MARKET REPORT – AUG 3RD 2018
Well, it’s a sad and scary day for so many growers out there with huge forest fires raging near major production areas.
Here’s a couple of pictures from Grown Here Organics in the Chopaka area, a few km. south of Cawston in the Similkameen taken exactly 3 months ago. Under water. Field bins floating away.
And here is one taken last night from basically the same spot with the largest wildfire in BC at their door-step.

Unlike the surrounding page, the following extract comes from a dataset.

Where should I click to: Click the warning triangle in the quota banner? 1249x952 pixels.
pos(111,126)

With most growers from the north end of Keremous to well south of Cawston under evacuation alert, it’s especially hard, right at the beginning of field crop season, with all its irrigation demands, and also in the middle of stone fruit harvest, to deal with a natural disaster, especially after so many growers lost their entire spring plantings. Grown Here (pictured here) lost early sets of carrots and onions. Destiny Lane, one of BC’s biggest carrot producers, tragically lost their entire season. We are nowhere near the peak of fire season, and with over 430 fires burning in the province, and dozens in production areas in the Fraser Canyon, Okanagan and Similkameen all we can do is keep our fingers crossed. This Snowy Mtn. fire is the biggest burning at this time, and has dropped to the valley floor, and jumped the Similkameen River, although fire officials are positive they can back-burn and burn up fuel closer to populated areas. Trevor phoned from Sundance Farm yesterday to say there were hot pine needles floating into his orchard. Scary.
ON other subjects:
Apples – first Earligold and Sunrise are coming in (might taste a bit like smoke?). Only have import Gala, Granny and Pinks. Fuji market has pretty well dried up. Expect BC early apples to be pricy for a couple of weeks as clever growers take advantage of high selling prices on imports.

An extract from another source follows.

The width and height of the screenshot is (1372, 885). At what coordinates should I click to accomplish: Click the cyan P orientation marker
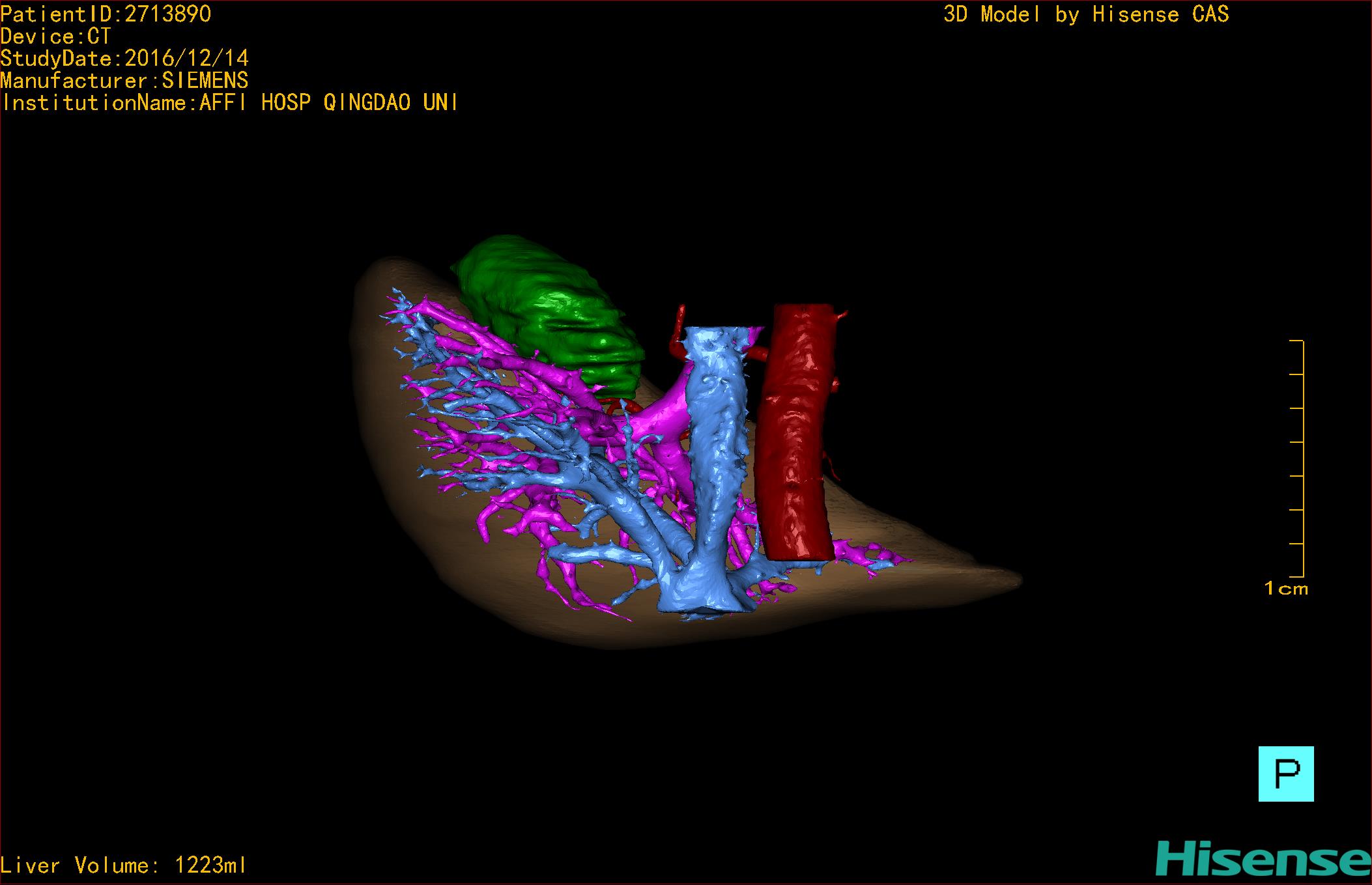(x=1285, y=773)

Avocado – with help from local distributor we are scraping by. Our two major US suppliers haven’t been able to meet new requirements from a few weeks ago concerning Light brown apple moth, yet (they had no notice) so are unable to ship avo’s out of California still, and with fruit from other vendors we haven’t worked with in the past being pro-rated, we’re having little luck grabbing 70’s or 80’s which we had great price points on for the past few months. Awaiting an update from Pragor, but expecting the beginning of our Fair Trade program to start 5-6 weeks from now. Will also be out of our famous Rebel avo program any day until our first load from Mexico.
Citrus – in general, lemons continue to be a disaster on both the supply and price fronts. Not like growers are creaming on pricing – they just don’t have anything to sell, and are asking highly inflated prices because they are shipping a few boxes that should have been pallets. Oranges also hard to come by with Valencia the only card currently playing and supply tight! Lime prices also creeping up quickly while no one noticed – this is traditionally a low point for lime production in Mexico.

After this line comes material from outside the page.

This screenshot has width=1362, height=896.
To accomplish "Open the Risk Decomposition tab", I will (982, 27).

This is a picture of a 2 year old lemon tree (lemons grow green and ripen to yellow). My friend Rafa just sent this to me, and said he is wishing that he had planted the 4,000 that he just put in this spring back a couple of years ago instead – he would be swimming in pesos!
Stonefruit – Late season cherries are stunningly good (don’t taste like smoke.) Cots still coming off in a variety of packs. Peaches are plentiful as we move into cling-free varieties. And then there’s plums – the parade of variety, like what we experience from California earlier in the year, has begun. This is the fastest growing fruit category we see, year over year, and good reason with so many new plump, firm tasty varieties out there now. We can remember back to when it was just Shiro at the beginning of the season, and the big focus was on late Italian Prune Plums, which are sort of OK, but a lot better as prunes than as plums (that’s me interjecting some personal thoughts.)
Berries – BC Blackberries and Raspberries have wrapped up. A stunning BC Blues crop, especially right now these berries coming off right now were too young to remember the punishing heat from a week ago. Harvest should continue for at least another 2 weeks – upcoming heat later in the week is going to be potentially painful. The conventional supply goes into September, but organic growers don’t have the magic cure for Drosophila fly which burrows into the flesh. Conventional growers can spray Malathion and fix the problem. Lovely.